TESTO ESTRATTO:

L’Ispettorato Nazionale del Lavoro ha rilasciato la nota numero 6201 del 16 luglio con la quale torna sul tema della divieto di pagamento delle retribuzioni in contanti. L’INL, rispondendo ad un quesito posto da Confindustria, chiarisce ancora una volta il concetto secondo cui la tracciabilità della busta paga riguarda esclusivamente gli elementi della retribuzione.

Per questa ragione non è obbligatorio il pagamento degli stipendi con mezzi tracciati relativamente alla corresponsione di somme erogate a diverso titolo; il riferimento è agli anticipi di cassa effettuati per le spese che i lavoratori sostengono per interesse dell’azienda e per l’esecuzione della prestazione di lavoro. Ad esempio le somme erogate quali rimborso spese viaggio, vitto, alloggio ecc.

Cogliamo lo spunto del rilascio di questo nuovo documento di prassi per ribadire i punti chiave della normativa sul divieto di pagamento della busta paga in contanti dal 1° luglio 2018, così come stabilito dall’ultima Legge di Bilancio.

Dal 1° luglio pagamento retribuzioni solo con modalità tracciabili

Dal 1° luglio 2018 è scattato l’obbligo di pagamento delle retribuzioni attraverso le modalità espressamente previste dal Legislatore con l’art. 1, c. 910-915 legge 27 dicembre 2017 n. 205 – Legge di Bilancio 2018, ossia con modalità puramente tracciabili.

La ratio della norma è quella di contrastare il pagamento di una retribuzione inferiore rispetto a quella effettivamente dovuta; prassi che prevedeva l’obbligo del lavoratore di dichiarare di aver percepito l’effettiva somma risultante dalla busta paga.

OBIETTIVO: Riprendi il testo sul divieto di pagare gli stipendi in contanti e proseguilo dopo l'ultima frase riportata.

MATERIALE DI PARTENZA:
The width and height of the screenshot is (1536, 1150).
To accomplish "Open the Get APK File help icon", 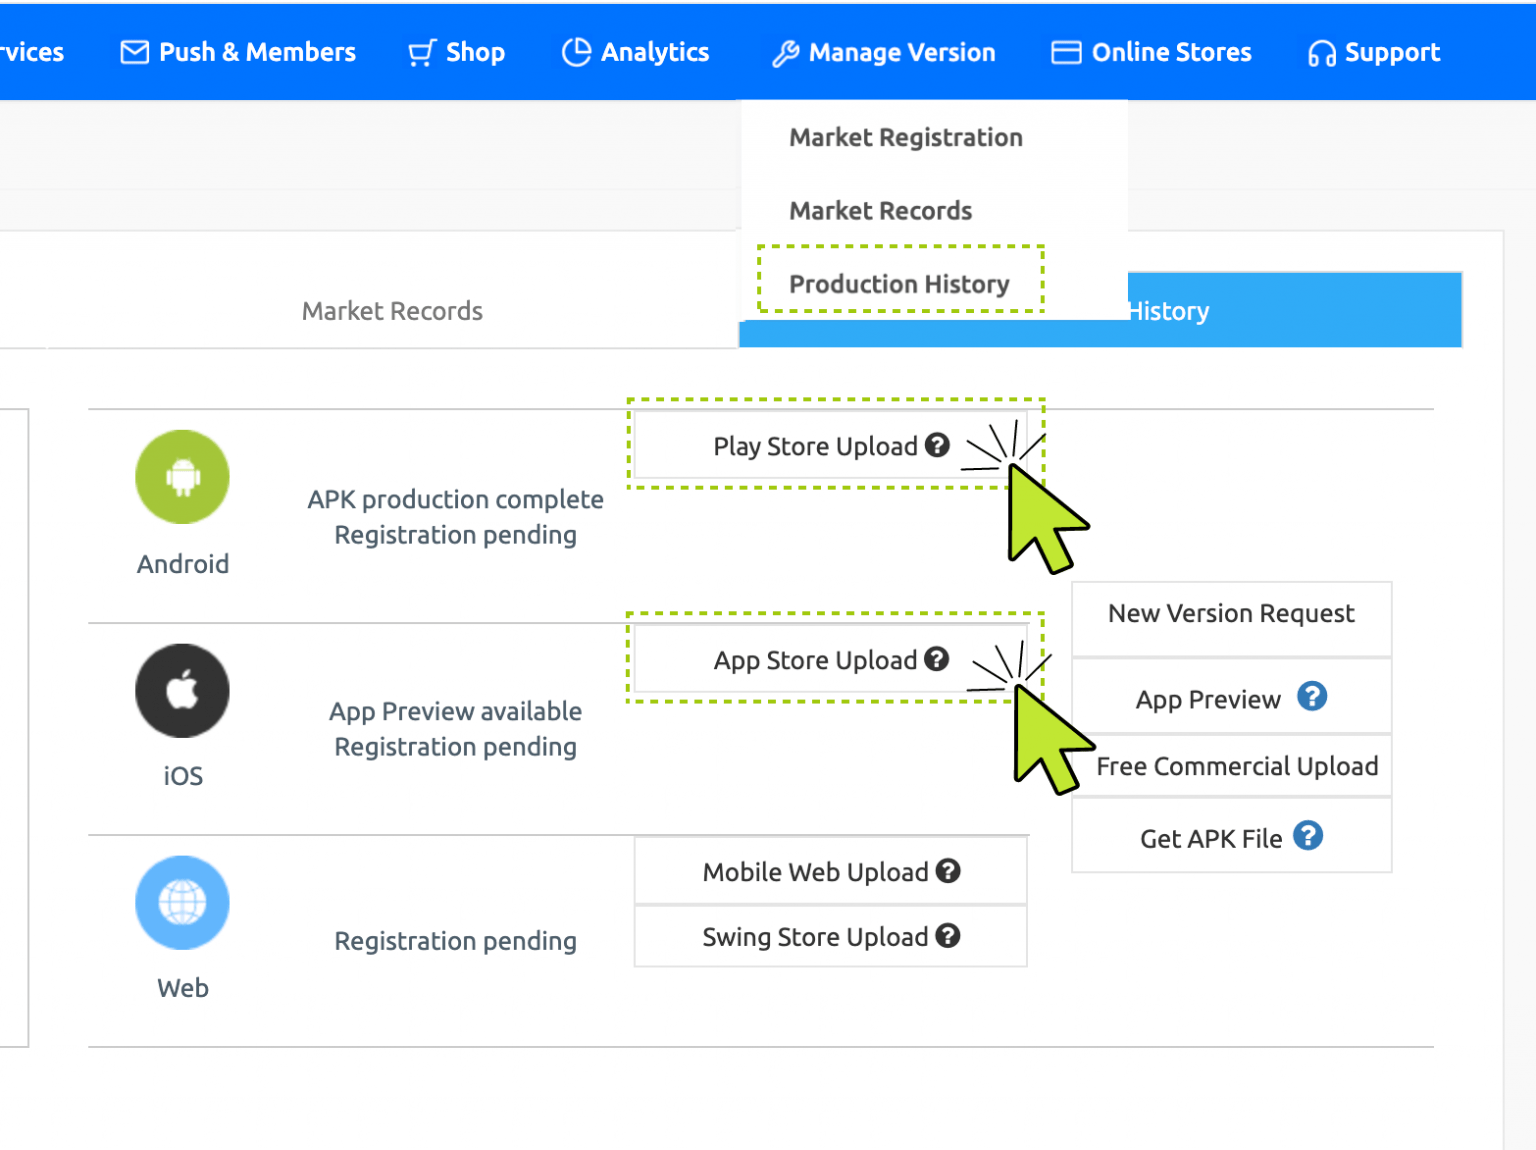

RISULTATO FINALE:
La firma della busta paga non costituisce prova dell’avvenuto pagamento della retribuzione

La Legge ha anche chiarito, una volta per tutte, che la firma della busta paga apposta dal lavoratore non costituisce prova dell’avvenuto pagamento della retribuzione. L’unico modo per attestare effettivamente l’avvenuto pagamento rimane quindi copia del bonifico, fotocopia dell’assegno o l’attestazione del metodo tracciabile prescelto.

Questo controllo si inserisce in un’ottica di contrastare sempre di più il potenziale potere “incontrollato” del datore di lavoro nei confronti del lavoratore.

Questa norma si riferisce alla totalità dei rapporti di lavoro instaurati, siano essi a tempo indeterminato, determinato o part time, sia i compensi dei collaboratori. Risultano invece esclusi i rapporti di lavoro domestico e quelli con la pubblica amministrazione.

Mezzi di pagamento tracciabili

I mezzi tracciabili che dallo scorso 1^ luglio il datore di lavoro può utilizzare sono:

In linea generale verrà concordato tra datore di lavoro e lavoratore il metodo di pagamento più congeniale.

Rimanevano dubbi sulla tracciabilità degli anticipi di cassa per spese; tuttavia con la Nota 16 luglio 2018, n.6201  ad oggetto l’INL ha chiarito ancora una volta che i mezzi di pagamento riguardano esclusivamente gli elementi della retribuzione.

Per questa ragione non devono essere tracciati i pagamenti in busta paga delle somme erogate a diverso titolo; quali anticipi di cassa effettuati per spese che i lavoratori devono sostenere nel’’interesse dell’azienda e nell’esecuzione della prestazione. Parliamo ad esempio dei rimborsi delle spese di viaggio, di vitto e alloggio ecc.

Non rimangono invece dubbi sugli acconti di stipendio: anche questi importi devono necessariamente essere erogati con modalità tracciabili.

Busta paga in contanti, sanzioni

Ma cosa succede se un datore di lavoro non si adegua alla norma e continua a pagare i propri dipendenti con contanti? Sull’aspetto sanzionatorio è intervenuto l’Ispettorato Nazionale del Lavoro con la nota n. 4538 del 22 maggio 2018, nella quale ha chiarito che la sanzione si applica anche nel caso in cui il datore di lavoro o committente abbia effettuato il pagamento con le modalità previste, ma abbia successivamente revocato, ad esempio, il bonifico, ovvero l’assegno bancario eventualmente emesso sia stato annullato prima dell’incasso.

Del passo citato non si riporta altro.